Descrição da tarefa — Prossiga o texto sobre a tragédia de Gaza a partir da última frase apresentada, sem repetir o que já está escrito.

Segmento do documento —
Imaginemos que eram largadas, em três semanas, 30 mil bombas e mísseis sobre esta faixa da Margem Sul, que era mobilizado em seu redor um número de soldados equivalente à capacidade de cinco estádios do Benfica, mortas 10 mil pessoas e feridas outras 20 mil. Independentemente das emoções políticas, do horror ético e da mobilização social que um tal acontecimento catastrófico suscitaria, não custa pensar que as rotinas da vida em Lisboa ou em Alcoentre – a escassos quilómetros da fronteira da Ribeira de Coina –, continuariam a decorrer com normalidade. Malgrado o incómodo ruído dos bombardeamentos e o desagradável cheiro da pólvora, dos incêndios e dos corpos calcinados, os cafés e restaurantes para além dessa faixa continuariam abertos, as escolas continuariam a funcionar, e o combustível continuaria disponível nas estações de serviço.
 
O sentimento de irrealidade da guerra não seria muito distinto daquele que um europeu sente hoje face à tragédia de Gaza. Seria também um sentimento de impotência e de alheamento, independentemente da solidariedade, ou ausência dela, para com as vítimas do desastre humanitário. Não se trata de uma questão de insensibilidade porque “não é nada comigo”, mas de necessária compartimentação mental entre, por um lado, difusas emoções e racionalizações políticas e, por outro, as prementes necessidades de prover o dia-a-dia.

Secção de dados —
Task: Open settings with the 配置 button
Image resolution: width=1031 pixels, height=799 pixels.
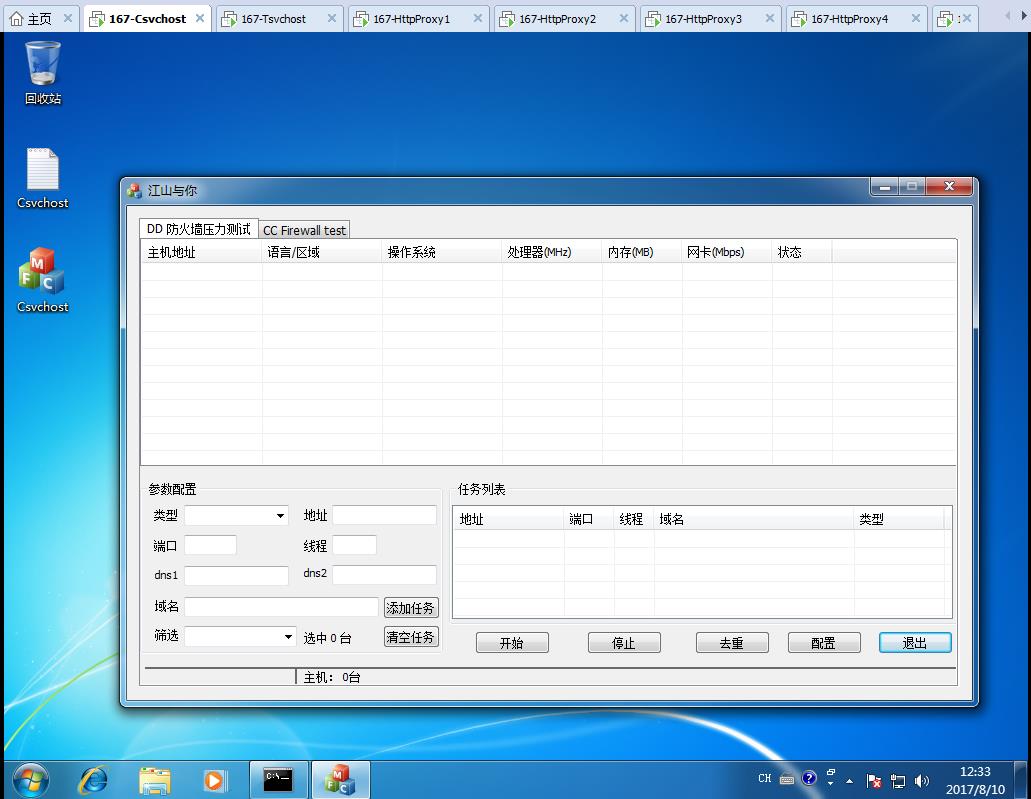Action: [x=823, y=643]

Resposta ao problema —
 
Estive, há anos, a poucos quilómetros de uma frente de batalha no norte da Etiópia. Vi hospitais sobrelotados, gente mutilada, mobilizações apressadas de milhares de jovens arrancados das famílias, e o crocitar das armas para além do horizonte. E, aí, confrontei-me com esta mesma irrealidade e com esta mesma dissonância cognitiva entre a terrível violência da guerra e a normalidade possível da vida do lado de fora do perímetro da batalha. As crianças continuavam a ir para a escola, as lojas continuavam abertas, e as rotinas diárias adaptavam-se às inúmeras restrições impostas – dos blackouts aos cortes de água, das estradas cortadas à penúria de mantimentos, do choro e da raiva individual à lavagem cerebral colectiva levada a cabo pela propaganda governamental.
 
Quem, em Lisboa, no Cairo ou em Reiquiavique, se emociona hoje com a tragédia de Gaza porque ela entra pelos olhos dentro graças à profusão de notícias provenientes de múltiplas plataformas de comunicação social, tem normalmente a quase certeza de que ela não altera os seus ciclos de vida diária (pelo menos, até ao dia em que sim). Poderá racionalizar e emitir opiniões, manifestar a sua indignação ou não, mas, não havendo transbordar do perímetro ritual da guerra para a sua zona de conforto, não deixará de estar atento às promoções do supermercado da sua vizinhança.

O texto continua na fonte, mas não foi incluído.